■ **TASK**:
What you return should match every record exactly, with the images removed.

[Collected data]
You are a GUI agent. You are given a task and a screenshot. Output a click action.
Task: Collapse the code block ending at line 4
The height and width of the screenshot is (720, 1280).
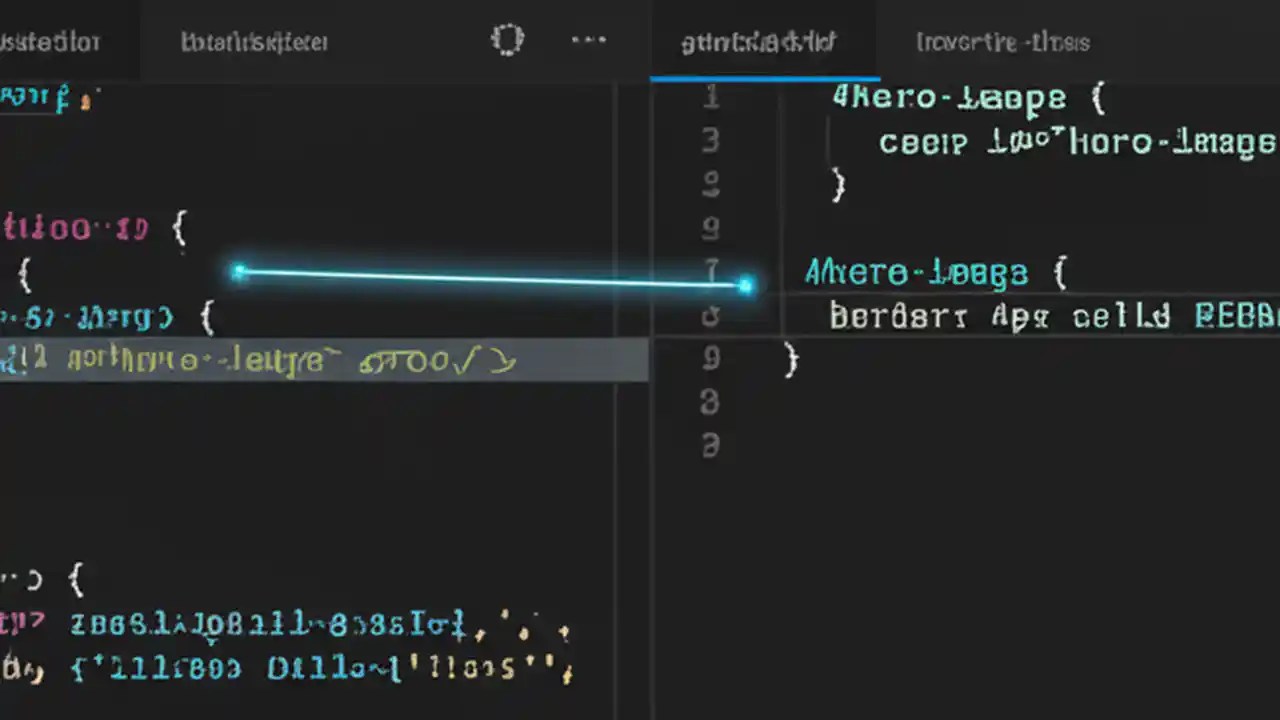point(838,185)
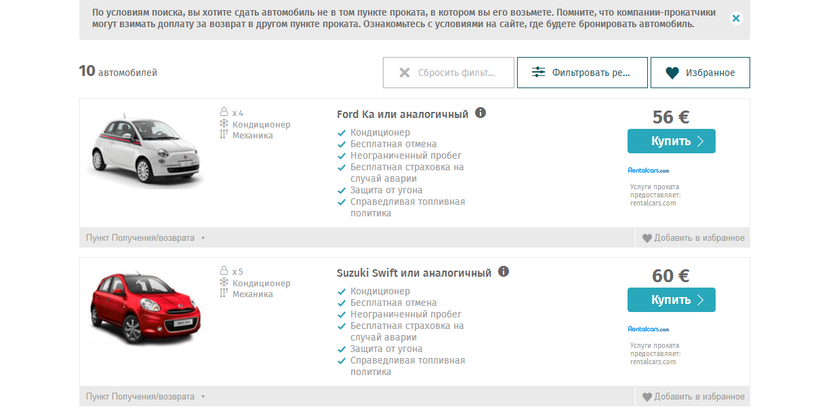Click Rentalcars.com logo under Ford Ka price
The height and width of the screenshot is (409, 820).
648,170
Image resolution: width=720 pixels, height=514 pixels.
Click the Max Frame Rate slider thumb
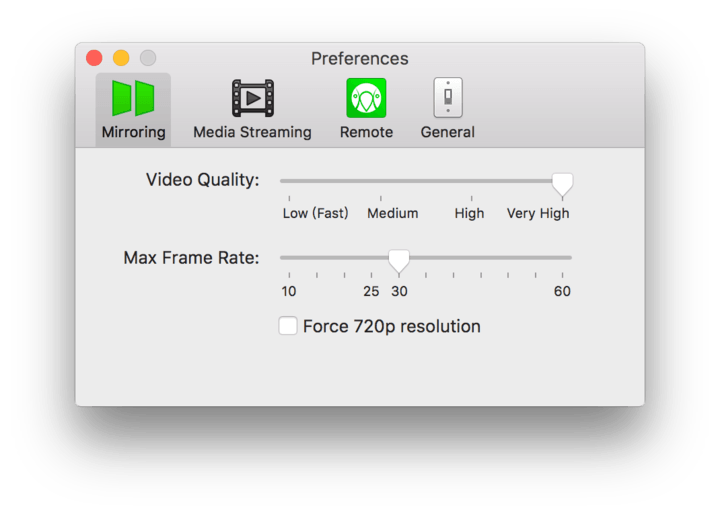399,260
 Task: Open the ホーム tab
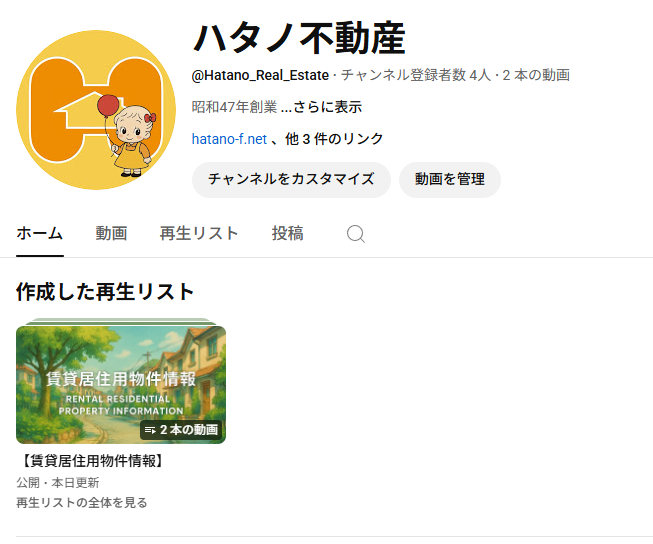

■ **SOLUTION TO THE EXERCISE**:
You are a GUI agent. You are given a task and a screenshot. Output a click action.
Task: Collapse the code block ending at line 4
The height and width of the screenshot is (720, 1280).
point(838,185)
Click Rentalcars.com logo under Ford Ka price
The height and width of the screenshot is (409, 820).
648,170
Image resolution: width=720 pixels, height=514 pixels.
Click the Max Frame Rate slider thumb
399,260
 Task: Open the ホーム tab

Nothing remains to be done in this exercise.